#### Problem description:
Give back the full set of entries exactly, keeping each line intact.

Collected data

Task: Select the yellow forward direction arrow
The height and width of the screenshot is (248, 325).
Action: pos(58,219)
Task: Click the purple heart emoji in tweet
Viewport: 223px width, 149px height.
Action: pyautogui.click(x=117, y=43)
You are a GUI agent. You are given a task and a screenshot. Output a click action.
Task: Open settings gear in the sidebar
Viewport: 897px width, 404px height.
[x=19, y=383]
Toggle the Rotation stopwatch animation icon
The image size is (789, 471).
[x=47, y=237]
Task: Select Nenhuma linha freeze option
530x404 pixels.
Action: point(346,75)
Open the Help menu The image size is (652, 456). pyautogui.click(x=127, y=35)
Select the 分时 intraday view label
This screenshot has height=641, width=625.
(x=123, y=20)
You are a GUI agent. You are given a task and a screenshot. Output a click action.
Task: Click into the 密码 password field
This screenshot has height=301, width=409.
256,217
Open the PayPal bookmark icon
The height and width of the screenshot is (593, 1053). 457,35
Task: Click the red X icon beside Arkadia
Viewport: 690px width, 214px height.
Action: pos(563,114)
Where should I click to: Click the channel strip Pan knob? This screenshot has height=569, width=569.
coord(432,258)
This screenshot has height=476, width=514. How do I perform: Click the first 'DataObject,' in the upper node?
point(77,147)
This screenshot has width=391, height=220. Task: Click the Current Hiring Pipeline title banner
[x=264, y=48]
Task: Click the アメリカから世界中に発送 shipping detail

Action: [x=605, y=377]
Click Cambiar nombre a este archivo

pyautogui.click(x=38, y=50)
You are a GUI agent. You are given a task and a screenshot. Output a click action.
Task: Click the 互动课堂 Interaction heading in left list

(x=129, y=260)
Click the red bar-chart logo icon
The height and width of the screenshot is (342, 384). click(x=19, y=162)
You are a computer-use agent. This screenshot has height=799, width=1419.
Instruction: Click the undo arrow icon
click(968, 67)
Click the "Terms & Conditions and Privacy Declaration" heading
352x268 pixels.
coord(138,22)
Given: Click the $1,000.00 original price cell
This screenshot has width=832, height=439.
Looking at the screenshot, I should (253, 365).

#### Solution to the exercise:
Task: Select the yellow forward direction arrow
The height and width of the screenshot is (248, 325).
Action: pos(58,219)
Task: Click the purple heart emoji in tweet
Viewport: 223px width, 149px height.
Action: pyautogui.click(x=117, y=43)
You are a GUI agent. You are given a task and a screenshot. Output a click action.
Task: Open settings gear in the sidebar
Viewport: 897px width, 404px height.
[x=19, y=383]
Toggle the Rotation stopwatch animation icon
The image size is (789, 471).
[x=47, y=237]
Task: Select Nenhuma linha freeze option
530x404 pixels.
Action: point(346,75)
Open the Help menu The image size is (652, 456). pyautogui.click(x=127, y=35)
Select the 分时 intraday view label
This screenshot has height=641, width=625.
(x=123, y=20)
You are a GUI agent. You are given a task and a screenshot. Output a click action.
Task: Click into the 密码 password field
This screenshot has height=301, width=409.
256,217
Open the PayPal bookmark icon
The height and width of the screenshot is (593, 1053). 457,35
Task: Click the red X icon beside Arkadia
Viewport: 690px width, 214px height.
Action: pos(563,114)
Where should I click to: Click the channel strip Pan knob? This screenshot has height=569, width=569.
coord(432,258)
This screenshot has height=476, width=514. How do I perform: Click the first 'DataObject,' in the upper node?
point(77,147)
This screenshot has width=391, height=220. Task: Click the Current Hiring Pipeline title banner
[x=264, y=48]
Task: Click the アメリカから世界中に発送 shipping detail

Action: [x=605, y=377]
Click Cambiar nombre a este archivo

pyautogui.click(x=38, y=50)
You are a GUI agent. You are given a task and a screenshot. Output a click action.
Task: Click the 互动课堂 Interaction heading in left list

(x=129, y=260)
Click the red bar-chart logo icon
The height and width of the screenshot is (342, 384). click(x=19, y=162)
You are a computer-use agent. This screenshot has height=799, width=1419.
Instruction: Click the undo arrow icon
click(968, 67)
Click the "Terms & Conditions and Privacy Declaration" heading
352x268 pixels.
coord(138,22)
Given: Click the $1,000.00 original price cell
This screenshot has width=832, height=439.
Looking at the screenshot, I should (253, 365).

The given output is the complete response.